→ Supplied passage

There are alternatives to Mcdonald's. There are alternatives to
this system. I mean the main thing that I've been trying to do is
use my story. I'm working on my autobiography right now. I'm trying
to use my story to impact the lives of young people, particularly
young black men who are involved in the criminal justice system,
juvenile detention homes and whatnot. I had the opportunity, the
privilege, I should say, a few months ago, to call in and share my
book with a group of juvenile delinquents at the juvenile justice
center in Cleveland, which is where I was when I was 13 years old. I
was there when I was 13 years old and it was through reading that i
was able to come into a better understanding of myself and this
society that we live in. So I wanted to get books into these young
people to hopefully try to affect some kind of crucial change at the
fundamental, just on a minimal level so they can get some kind of
sense on- you know, because what really has to happen- the trick
about capitalism, the lie about capitalism is that the American Dream
is available for everybody, and we all believe that, we're all taught
that. And so we only think there's only one way to live, there's
only one measure of success: You've either got to have this car,
these clothes, this house, and this job, or whatever the case may be
in order to have happiness. You know, this is the dream. We never
take time to think about what a dream is. All of us dream, every
day, every night and we wake up and go on with our lives, our real
lives. And so that's what I'm trying to get young people to do: wake
up and go live their real
life. And that might not be the same as everyone else. In fact, I
know it's different. So I'm just trying to do that because that's
what-- you know, I really don't think its a matter of us changing the
system, but changing the way we view our lives as individuals because
we think we have to prevail on these people, and really it's just
like McDonald's: we're trying to get them to change they menu to
more healthy. All we really have to do is stop going to McDonald's
and create an alternative.
Phone God: ...from an Ohio correctional institution and may be
recorded or monitored.
There are alternatives to McDonald's. There are alternatives to
this system. It's like Las Vegas, you know, it's not set up for you
to win. You can understand that you're gambling every time you step
out there trying to find an easy way. There's no easy way. It's just
a lot of traps and those traps are easy to get into and hard to get
Yeah, really hard. Tell me some of them.
Well, you know, they fall into this whole--you know, I think, I've
been using the word 'addiction.' I think a lot of us are addicted
to this dream. And I think these people, eduction, that whole
process is about: to hook us on this whole thing. Because it wasn't
until I was 19 years old that I got my first hit of the capitalism,
so to speak. You know, I started hustling, started trying to be
enterprising. Which there's nothing wrong with that, you know.
Working them regular jobs I couldn't afford a polo shirt. I had to
work all month shoveling snow, cutting grass, just to get one shirt.

→ Given entries

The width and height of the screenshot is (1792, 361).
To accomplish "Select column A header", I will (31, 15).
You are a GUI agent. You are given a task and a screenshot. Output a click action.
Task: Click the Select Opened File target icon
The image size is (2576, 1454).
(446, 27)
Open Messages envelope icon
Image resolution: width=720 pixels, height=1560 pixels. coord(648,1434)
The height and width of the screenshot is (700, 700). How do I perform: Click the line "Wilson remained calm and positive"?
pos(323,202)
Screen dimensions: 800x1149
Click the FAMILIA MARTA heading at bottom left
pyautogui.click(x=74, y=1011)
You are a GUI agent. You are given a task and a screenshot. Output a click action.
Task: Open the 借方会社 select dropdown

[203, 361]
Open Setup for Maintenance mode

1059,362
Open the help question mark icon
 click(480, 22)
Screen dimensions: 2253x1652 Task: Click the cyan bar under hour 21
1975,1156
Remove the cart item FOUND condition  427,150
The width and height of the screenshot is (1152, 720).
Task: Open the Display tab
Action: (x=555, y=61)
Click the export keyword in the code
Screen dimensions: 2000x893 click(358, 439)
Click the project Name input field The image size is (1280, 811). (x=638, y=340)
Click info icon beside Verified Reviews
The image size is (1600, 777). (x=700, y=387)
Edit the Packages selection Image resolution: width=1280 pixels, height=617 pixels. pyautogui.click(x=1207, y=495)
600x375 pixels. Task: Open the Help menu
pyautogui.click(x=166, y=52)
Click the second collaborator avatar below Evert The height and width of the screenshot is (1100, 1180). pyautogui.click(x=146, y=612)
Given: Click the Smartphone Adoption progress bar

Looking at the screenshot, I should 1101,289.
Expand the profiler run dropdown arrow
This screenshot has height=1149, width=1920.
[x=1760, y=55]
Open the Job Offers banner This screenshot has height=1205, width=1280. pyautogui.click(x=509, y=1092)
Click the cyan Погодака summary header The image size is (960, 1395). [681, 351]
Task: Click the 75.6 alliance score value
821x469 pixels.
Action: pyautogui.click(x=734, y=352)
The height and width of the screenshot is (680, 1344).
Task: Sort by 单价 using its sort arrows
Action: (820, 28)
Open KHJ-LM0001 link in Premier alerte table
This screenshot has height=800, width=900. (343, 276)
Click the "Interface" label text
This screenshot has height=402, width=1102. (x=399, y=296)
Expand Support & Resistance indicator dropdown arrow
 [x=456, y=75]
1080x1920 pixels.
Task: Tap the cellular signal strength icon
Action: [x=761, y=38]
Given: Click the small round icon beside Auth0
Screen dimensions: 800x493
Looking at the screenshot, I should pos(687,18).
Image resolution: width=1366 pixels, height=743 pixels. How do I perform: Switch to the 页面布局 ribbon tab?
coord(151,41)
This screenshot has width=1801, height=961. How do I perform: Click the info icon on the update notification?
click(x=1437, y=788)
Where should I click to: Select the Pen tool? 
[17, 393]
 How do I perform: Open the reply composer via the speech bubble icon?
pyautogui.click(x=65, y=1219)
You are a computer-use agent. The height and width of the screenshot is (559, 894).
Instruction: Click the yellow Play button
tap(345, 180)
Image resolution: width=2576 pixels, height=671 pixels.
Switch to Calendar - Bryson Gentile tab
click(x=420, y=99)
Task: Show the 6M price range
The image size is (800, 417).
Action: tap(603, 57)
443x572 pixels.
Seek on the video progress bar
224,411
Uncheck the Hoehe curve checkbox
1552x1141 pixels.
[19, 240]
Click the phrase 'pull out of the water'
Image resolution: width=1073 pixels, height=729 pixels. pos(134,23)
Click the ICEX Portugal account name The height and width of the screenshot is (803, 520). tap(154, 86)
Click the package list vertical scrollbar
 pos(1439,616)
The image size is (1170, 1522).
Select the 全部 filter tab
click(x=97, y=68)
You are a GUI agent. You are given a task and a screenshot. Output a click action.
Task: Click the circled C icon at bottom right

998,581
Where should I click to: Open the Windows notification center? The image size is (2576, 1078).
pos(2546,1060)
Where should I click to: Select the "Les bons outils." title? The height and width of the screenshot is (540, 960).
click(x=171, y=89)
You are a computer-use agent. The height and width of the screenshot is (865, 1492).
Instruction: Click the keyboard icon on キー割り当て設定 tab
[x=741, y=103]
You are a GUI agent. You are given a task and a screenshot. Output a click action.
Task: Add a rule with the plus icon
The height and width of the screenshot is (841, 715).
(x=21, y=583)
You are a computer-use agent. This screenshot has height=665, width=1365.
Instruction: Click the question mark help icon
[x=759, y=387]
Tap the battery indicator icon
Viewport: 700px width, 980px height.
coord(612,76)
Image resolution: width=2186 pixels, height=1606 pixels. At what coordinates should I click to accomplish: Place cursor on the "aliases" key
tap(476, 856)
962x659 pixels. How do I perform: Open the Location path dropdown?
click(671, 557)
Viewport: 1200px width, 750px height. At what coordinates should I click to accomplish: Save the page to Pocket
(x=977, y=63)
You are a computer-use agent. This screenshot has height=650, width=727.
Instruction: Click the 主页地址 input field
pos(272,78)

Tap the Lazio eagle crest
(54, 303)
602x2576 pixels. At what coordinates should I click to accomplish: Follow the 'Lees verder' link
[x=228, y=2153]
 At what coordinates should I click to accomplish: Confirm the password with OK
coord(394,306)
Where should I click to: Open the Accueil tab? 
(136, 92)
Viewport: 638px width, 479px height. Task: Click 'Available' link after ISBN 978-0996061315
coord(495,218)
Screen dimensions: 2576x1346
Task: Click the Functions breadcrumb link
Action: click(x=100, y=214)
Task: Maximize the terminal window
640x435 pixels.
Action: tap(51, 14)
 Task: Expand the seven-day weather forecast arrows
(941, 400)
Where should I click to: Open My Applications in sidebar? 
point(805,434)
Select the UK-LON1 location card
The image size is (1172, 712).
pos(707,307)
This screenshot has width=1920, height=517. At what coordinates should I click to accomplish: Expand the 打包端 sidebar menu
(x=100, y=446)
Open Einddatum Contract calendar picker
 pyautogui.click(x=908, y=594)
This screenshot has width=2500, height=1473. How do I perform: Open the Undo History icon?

→ The tasks
A) Rewrite the paragraph of the interview transcript that begins "There are alternatives to Mcdonald's. There are alternatives to this system. I mean" in a shorter form, keeping its main facts.
B) Continue the interview transcript, picking up after its final sentence.
None of the data is needed for the tasks that come after the interview transcript.

→ The responses
A) There are alternatives to McDonald's and to this system. I'm writing my autobiography and using my story to reach young people, especially young black men in the criminal justice system and juvenile detention. A few months ago I called in to share my book with youths at the juvenile justice center in Cleveland, where I was held at 13. Reading helped me understand myself and society back then, so I want to get books to them. The lie about capitalism is that the American Dream is open to everyone and that success means having a certain car, clothes, house and job. I want young people to wake up from that dream and live their own real lives, even if those differ from everyone else's. The point isn't changing the system but changing how we view our lives. Instead of pushing McDonald's to make its menu healthier, we should stop going there and create an alternative.

B)
It's easier just to learn how to steal these shirts, you know what I
mean? But once you become a cirminal, you know James Baldwin said,
"in the private chambers of the soul the guilty party is
identified and the accusing finger there is not a fantasy, but the
truth." He said, "Men must pay for what they do; not for
who they are, but for what they allow themselves to become." So
when you become a criminal, when you become the bad guy int he movie,
you can't be surprised later on if you learn that they having you
dying down the elevator shaft, or they have you dying in the electric
chair, or they have you dying in the shooting squad or something like
that. You gotta read the whole thing and the small print to
understand what's in store for you. You know, so you gotta make
informed decisions. If, after learning about all the realities of
the situation, you then decide to become a criminal, that's a totally
different matter. But a lot of these young people are being lured
into ways of looking at the world, ways of thinking about life, and
that is what I'm referring to as the trap. You know what I mean?
They trapped. Even right now, you can see you on death row, or you in
prison for the rest of your life and you're still pursuing this
faulty thing above and beyond what life is really about. And that's
the problem of it, you know, in my opinion. Well not in my opinion,
but based on everything I've read. This stuff I'm talking about is,
you know, real life stuff.
Why do they want to kill you?
Well, you know I think part of the reason is because I stood up in a
way that is threatening in this system that we live under. And I
just stood up to them not really understanding, it was an instictive
thing. They wanted me to cop out to something that I didn't do and
forfeit the rest of my life, as if my life didn't mean nothing.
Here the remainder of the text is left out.